● **WHAT TO PRODUCE**
Find the line containing "Click the '80×24' size label in title" in the data below, then output that line and each one after it exactly, with nothing else.

-------- SUPPLIED MATERIAL --------

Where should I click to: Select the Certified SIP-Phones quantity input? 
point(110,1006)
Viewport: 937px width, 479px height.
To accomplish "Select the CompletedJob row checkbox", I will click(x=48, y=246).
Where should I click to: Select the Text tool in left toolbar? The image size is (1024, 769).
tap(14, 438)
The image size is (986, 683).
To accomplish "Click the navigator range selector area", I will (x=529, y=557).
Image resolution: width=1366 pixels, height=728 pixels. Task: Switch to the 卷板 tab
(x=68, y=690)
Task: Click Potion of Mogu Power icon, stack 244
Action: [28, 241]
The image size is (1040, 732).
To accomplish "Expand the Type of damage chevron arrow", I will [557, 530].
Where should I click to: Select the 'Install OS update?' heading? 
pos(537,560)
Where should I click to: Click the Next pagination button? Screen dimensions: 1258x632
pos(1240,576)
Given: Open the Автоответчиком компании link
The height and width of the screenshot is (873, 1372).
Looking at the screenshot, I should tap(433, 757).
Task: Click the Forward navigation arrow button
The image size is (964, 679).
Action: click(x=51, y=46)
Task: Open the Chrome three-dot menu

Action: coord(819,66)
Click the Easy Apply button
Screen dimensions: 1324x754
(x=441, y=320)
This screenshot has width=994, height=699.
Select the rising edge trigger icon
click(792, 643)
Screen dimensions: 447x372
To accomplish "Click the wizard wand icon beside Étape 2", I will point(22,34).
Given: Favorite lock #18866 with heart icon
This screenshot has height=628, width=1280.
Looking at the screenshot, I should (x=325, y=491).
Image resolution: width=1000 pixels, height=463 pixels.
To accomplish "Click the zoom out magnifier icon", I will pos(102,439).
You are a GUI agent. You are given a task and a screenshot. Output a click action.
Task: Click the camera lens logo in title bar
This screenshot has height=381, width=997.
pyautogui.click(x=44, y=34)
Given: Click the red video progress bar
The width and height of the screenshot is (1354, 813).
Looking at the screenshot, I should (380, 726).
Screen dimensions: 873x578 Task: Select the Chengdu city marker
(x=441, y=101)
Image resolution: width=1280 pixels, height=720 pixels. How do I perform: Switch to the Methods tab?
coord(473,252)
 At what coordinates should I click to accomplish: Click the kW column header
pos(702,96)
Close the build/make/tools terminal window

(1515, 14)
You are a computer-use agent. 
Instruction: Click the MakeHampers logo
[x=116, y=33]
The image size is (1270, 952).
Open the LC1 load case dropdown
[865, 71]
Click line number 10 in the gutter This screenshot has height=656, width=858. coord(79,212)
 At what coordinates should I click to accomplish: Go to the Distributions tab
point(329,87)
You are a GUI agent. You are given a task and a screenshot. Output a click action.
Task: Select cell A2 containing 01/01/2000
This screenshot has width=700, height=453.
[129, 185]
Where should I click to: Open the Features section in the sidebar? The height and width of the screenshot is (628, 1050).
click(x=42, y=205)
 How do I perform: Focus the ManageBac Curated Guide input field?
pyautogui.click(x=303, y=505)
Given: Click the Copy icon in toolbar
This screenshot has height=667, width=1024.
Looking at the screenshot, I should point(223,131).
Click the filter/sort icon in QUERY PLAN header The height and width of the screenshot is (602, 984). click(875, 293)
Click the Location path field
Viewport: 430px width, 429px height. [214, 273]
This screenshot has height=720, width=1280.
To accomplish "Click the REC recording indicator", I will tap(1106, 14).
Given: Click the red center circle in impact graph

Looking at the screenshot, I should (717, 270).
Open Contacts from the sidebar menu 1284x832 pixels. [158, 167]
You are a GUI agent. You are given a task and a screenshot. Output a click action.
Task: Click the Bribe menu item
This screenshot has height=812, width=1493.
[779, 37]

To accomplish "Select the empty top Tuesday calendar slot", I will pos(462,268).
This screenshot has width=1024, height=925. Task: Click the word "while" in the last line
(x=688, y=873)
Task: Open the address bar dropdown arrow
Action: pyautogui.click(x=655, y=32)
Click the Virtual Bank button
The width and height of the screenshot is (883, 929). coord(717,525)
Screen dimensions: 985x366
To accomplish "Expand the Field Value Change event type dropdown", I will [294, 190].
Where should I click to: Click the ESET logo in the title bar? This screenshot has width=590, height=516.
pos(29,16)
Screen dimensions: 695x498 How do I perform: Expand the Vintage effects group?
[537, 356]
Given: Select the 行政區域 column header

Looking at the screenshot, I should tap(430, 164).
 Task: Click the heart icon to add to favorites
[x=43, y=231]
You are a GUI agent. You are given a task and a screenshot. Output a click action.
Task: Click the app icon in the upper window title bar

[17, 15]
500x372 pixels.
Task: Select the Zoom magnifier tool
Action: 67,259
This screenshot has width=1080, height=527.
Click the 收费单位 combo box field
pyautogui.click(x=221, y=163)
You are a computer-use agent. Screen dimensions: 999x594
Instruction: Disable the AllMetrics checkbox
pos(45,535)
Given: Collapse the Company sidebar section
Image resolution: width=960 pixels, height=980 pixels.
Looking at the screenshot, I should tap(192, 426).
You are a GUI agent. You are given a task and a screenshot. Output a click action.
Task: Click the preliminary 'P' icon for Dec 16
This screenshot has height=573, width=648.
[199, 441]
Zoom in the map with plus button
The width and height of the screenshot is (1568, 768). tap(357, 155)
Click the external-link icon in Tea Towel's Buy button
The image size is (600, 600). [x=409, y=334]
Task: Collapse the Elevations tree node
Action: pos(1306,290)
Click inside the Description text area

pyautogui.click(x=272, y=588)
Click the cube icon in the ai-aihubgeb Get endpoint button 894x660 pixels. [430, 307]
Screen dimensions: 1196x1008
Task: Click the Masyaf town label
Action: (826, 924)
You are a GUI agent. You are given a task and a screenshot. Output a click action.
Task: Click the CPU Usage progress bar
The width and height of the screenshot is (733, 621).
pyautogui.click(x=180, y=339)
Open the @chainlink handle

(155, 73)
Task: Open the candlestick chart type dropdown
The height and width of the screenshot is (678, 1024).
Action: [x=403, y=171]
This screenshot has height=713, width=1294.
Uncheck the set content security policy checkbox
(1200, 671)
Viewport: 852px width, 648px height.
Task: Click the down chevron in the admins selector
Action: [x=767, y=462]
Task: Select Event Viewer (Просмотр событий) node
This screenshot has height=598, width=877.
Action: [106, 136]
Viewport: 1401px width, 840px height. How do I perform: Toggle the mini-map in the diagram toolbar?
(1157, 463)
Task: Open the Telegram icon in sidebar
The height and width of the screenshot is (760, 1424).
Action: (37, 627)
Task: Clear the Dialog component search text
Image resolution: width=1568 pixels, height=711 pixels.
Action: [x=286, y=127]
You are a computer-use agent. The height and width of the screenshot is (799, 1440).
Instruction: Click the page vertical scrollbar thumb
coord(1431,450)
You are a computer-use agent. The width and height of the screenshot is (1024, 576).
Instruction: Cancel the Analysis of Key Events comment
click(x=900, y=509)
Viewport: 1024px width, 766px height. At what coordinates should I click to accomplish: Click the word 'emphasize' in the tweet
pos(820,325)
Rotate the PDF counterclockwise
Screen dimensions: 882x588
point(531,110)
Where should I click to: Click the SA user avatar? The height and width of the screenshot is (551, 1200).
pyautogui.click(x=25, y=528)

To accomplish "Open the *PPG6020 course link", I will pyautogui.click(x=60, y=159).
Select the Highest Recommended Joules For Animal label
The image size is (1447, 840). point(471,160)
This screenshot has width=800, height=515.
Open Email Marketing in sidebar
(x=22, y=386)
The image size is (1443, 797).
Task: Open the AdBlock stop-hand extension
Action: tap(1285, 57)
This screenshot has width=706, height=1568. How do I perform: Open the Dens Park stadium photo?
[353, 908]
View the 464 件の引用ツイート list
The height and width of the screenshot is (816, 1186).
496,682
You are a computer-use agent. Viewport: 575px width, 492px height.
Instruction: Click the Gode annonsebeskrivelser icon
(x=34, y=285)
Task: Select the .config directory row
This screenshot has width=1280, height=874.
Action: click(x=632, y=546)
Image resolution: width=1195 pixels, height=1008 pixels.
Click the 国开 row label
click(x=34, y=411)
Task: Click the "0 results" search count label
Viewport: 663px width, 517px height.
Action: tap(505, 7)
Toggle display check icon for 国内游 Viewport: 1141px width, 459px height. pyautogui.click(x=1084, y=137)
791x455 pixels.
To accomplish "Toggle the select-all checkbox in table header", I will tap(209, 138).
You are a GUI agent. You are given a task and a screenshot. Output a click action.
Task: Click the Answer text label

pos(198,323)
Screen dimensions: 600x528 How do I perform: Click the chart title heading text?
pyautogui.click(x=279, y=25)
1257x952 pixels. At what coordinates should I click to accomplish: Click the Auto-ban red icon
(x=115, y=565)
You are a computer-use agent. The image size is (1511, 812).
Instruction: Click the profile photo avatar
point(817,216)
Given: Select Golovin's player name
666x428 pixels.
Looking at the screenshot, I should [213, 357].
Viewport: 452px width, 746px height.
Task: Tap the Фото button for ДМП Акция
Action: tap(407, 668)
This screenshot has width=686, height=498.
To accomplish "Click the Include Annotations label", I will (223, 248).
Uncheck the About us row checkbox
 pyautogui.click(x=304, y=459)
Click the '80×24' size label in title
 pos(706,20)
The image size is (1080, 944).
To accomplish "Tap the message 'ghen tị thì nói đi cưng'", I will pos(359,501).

--------

● **SOLUTION**
Click the '80×24' size label in title
 pos(706,20)
The image size is (1080, 944).
To accomplish "Tap the message 'ghen tị thì nói đi cưng'", I will pos(359,501).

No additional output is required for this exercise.